Output every entry exactly as it appears.

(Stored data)
********
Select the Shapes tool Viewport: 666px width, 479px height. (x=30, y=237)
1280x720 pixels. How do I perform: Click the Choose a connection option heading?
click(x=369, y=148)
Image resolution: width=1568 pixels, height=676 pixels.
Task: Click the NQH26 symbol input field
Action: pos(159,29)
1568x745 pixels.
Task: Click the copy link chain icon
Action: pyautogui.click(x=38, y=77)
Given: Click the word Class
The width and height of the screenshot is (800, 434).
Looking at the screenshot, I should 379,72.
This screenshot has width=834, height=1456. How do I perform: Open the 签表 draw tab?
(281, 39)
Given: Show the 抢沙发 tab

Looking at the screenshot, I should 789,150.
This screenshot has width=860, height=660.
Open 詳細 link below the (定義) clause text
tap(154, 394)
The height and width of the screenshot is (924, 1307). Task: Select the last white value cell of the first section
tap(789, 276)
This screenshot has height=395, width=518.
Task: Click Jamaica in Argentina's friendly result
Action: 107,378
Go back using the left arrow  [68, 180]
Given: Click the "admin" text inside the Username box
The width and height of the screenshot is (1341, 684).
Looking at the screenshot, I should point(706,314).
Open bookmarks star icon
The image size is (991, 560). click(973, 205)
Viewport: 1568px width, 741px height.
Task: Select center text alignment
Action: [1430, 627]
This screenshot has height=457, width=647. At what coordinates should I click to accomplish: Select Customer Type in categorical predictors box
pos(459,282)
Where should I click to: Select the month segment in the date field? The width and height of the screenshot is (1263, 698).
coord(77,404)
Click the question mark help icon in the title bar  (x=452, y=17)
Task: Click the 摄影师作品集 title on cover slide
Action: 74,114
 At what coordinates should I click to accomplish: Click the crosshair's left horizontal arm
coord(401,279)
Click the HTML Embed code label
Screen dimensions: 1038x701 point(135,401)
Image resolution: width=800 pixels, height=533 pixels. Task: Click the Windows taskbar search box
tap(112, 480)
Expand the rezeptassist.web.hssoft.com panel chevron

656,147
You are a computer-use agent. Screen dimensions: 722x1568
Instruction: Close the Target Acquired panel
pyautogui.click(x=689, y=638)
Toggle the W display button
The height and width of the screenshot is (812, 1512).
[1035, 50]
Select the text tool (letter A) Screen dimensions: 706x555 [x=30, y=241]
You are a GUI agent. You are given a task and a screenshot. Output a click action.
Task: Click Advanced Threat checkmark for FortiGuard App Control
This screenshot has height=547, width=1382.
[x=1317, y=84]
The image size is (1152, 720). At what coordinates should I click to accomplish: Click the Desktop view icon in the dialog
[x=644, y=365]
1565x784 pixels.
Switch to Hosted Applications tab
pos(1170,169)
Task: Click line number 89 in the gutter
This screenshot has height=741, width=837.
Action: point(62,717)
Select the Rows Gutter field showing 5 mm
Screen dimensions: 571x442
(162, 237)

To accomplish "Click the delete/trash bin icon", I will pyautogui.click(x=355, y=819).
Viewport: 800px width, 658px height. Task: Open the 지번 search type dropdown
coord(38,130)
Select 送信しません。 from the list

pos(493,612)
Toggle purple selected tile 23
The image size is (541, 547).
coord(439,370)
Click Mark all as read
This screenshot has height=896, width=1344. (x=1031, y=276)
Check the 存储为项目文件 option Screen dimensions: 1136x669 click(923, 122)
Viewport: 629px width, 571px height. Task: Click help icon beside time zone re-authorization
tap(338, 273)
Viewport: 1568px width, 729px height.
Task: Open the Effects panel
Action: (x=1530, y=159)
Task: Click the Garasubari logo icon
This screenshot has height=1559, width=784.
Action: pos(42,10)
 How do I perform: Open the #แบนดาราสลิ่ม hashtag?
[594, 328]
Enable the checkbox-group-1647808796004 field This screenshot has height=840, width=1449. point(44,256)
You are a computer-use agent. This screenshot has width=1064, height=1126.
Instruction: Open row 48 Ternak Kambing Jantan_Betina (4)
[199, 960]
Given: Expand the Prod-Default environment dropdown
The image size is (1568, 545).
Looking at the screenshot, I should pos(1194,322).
********
Written answer:
Select the Shapes tool Viewport: 666px width, 479px height. (x=30, y=237)
1280x720 pixels. How do I perform: Click the Choose a connection option heading?
click(x=369, y=148)
Image resolution: width=1568 pixels, height=676 pixels.
Task: Click the NQH26 symbol input field
Action: pos(159,29)
1568x745 pixels.
Task: Click the copy link chain icon
Action: pyautogui.click(x=38, y=77)
Given: Click the word Class
The width and height of the screenshot is (800, 434).
Looking at the screenshot, I should 379,72.
This screenshot has width=834, height=1456. How do I perform: Open the 签表 draw tab?
(281, 39)
Given: Show the 抢沙发 tab

Looking at the screenshot, I should 789,150.
This screenshot has width=860, height=660.
Open 詳細 link below the (定義) clause text
tap(154, 394)
The height and width of the screenshot is (924, 1307). Task: Select the last white value cell of the first section
tap(789, 276)
This screenshot has height=395, width=518.
Task: Click Jamaica in Argentina's friendly result
Action: 107,378
Go back using the left arrow  [68, 180]
Given: Click the "admin" text inside the Username box
The width and height of the screenshot is (1341, 684).
Looking at the screenshot, I should point(706,314).
Open bookmarks star icon
The image size is (991, 560). click(973, 205)
Viewport: 1568px width, 741px height.
Task: Select center text alignment
Action: [1430, 627]
This screenshot has height=457, width=647. At what coordinates should I click to accomplish: Select Customer Type in categorical predictors box
pos(459,282)
Where should I click to: Select the month segment in the date field? The width and height of the screenshot is (1263, 698).
coord(77,404)
Click the question mark help icon in the title bar  (x=452, y=17)
Task: Click the 摄影师作品集 title on cover slide
Action: 74,114
 At what coordinates should I click to accomplish: Click the crosshair's left horizontal arm
coord(401,279)
Click the HTML Embed code label
Screen dimensions: 1038x701 point(135,401)
Image resolution: width=800 pixels, height=533 pixels. Task: Click the Windows taskbar search box
tap(112, 480)
Expand the rezeptassist.web.hssoft.com panel chevron

656,147
You are a computer-use agent. Screen dimensions: 722x1568
Instruction: Close the Target Acquired panel
pyautogui.click(x=689, y=638)
Toggle the W display button
The height and width of the screenshot is (812, 1512).
[1035, 50]
Select the text tool (letter A) Screen dimensions: 706x555 [x=30, y=241]
You are a GUI agent. You are given a task and a screenshot. Output a click action.
Task: Click Advanced Threat checkmark for FortiGuard App Control
This screenshot has height=547, width=1382.
[x=1317, y=84]
The image size is (1152, 720). At what coordinates should I click to accomplish: Click the Desktop view icon in the dialog
[x=644, y=365]
1565x784 pixels.
Switch to Hosted Applications tab
pos(1170,169)
Task: Click line number 89 in the gutter
This screenshot has height=741, width=837.
Action: point(62,717)
Select the Rows Gutter field showing 5 mm
Screen dimensions: 571x442
(162, 237)

To accomplish "Click the delete/trash bin icon", I will pyautogui.click(x=355, y=819).
Viewport: 800px width, 658px height. Task: Open the 지번 search type dropdown
coord(38,130)
Select 送信しません。 from the list

pos(493,612)
Toggle purple selected tile 23
The image size is (541, 547).
coord(439,370)
Click Mark all as read
This screenshot has height=896, width=1344. (x=1031, y=276)
Check the 存储为项目文件 option Screen dimensions: 1136x669 click(923, 122)
Viewport: 629px width, 571px height. Task: Click help icon beside time zone re-authorization
tap(338, 273)
Viewport: 1568px width, 729px height.
Task: Open the Effects panel
Action: (x=1530, y=159)
Task: Click the Garasubari logo icon
This screenshot has height=1559, width=784.
Action: pos(42,10)
 How do I perform: Open the #แบนดาราสลิ่ม hashtag?
[594, 328]
Enable the checkbox-group-1647808796004 field This screenshot has height=840, width=1449. point(44,256)
You are a computer-use agent. This screenshot has width=1064, height=1126.
Instruction: Open row 48 Ternak Kambing Jantan_Betina (4)
[199, 960]
Given: Expand the Prod-Default environment dropdown
The image size is (1568, 545).
Looking at the screenshot, I should pos(1194,322).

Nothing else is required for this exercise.